* **Description of the task**:
Count up the lines below where the word "screenshot" shows up, and respond with the number alone.
--- Records shown Enclosed Below ---
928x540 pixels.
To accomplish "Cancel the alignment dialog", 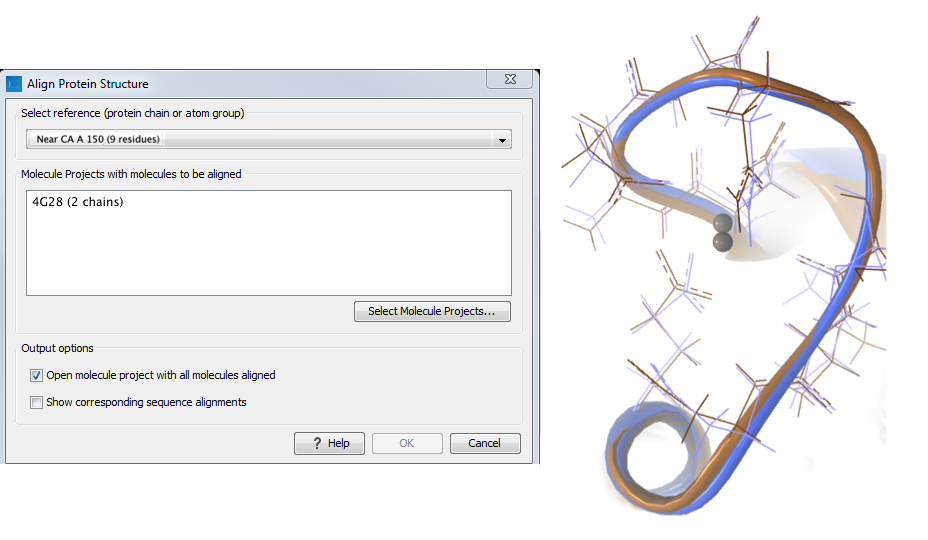I will point(484,443).
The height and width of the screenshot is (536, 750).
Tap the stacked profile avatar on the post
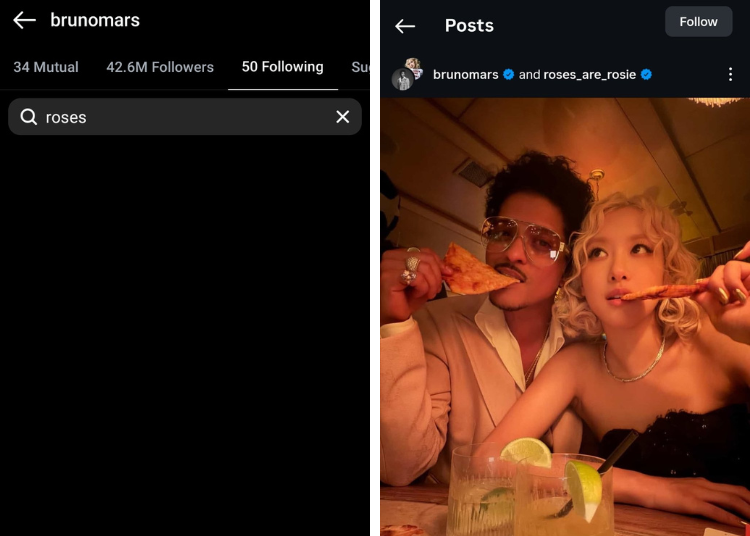click(406, 75)
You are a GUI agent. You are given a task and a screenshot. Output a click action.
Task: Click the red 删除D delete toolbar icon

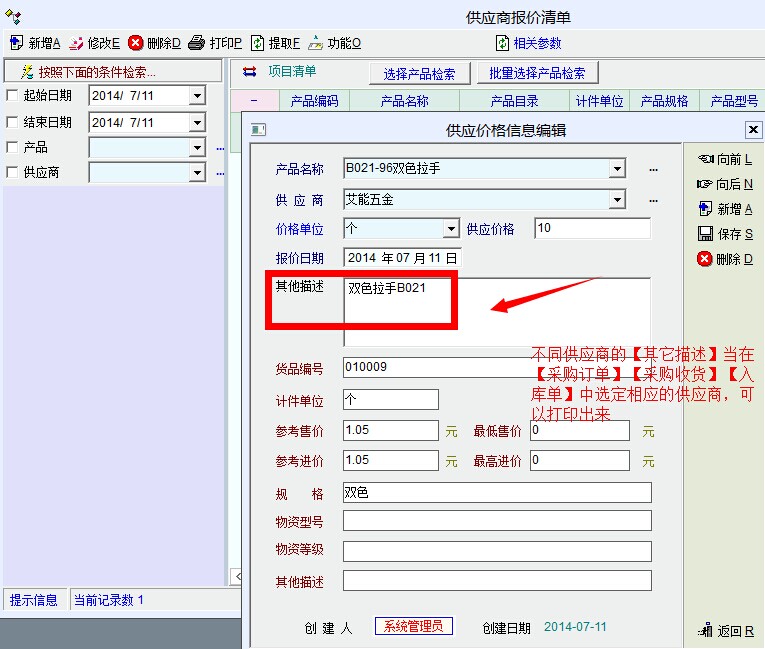pyautogui.click(x=135, y=43)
--- End of Enclosed Records shown ---
* **The completed task**:
2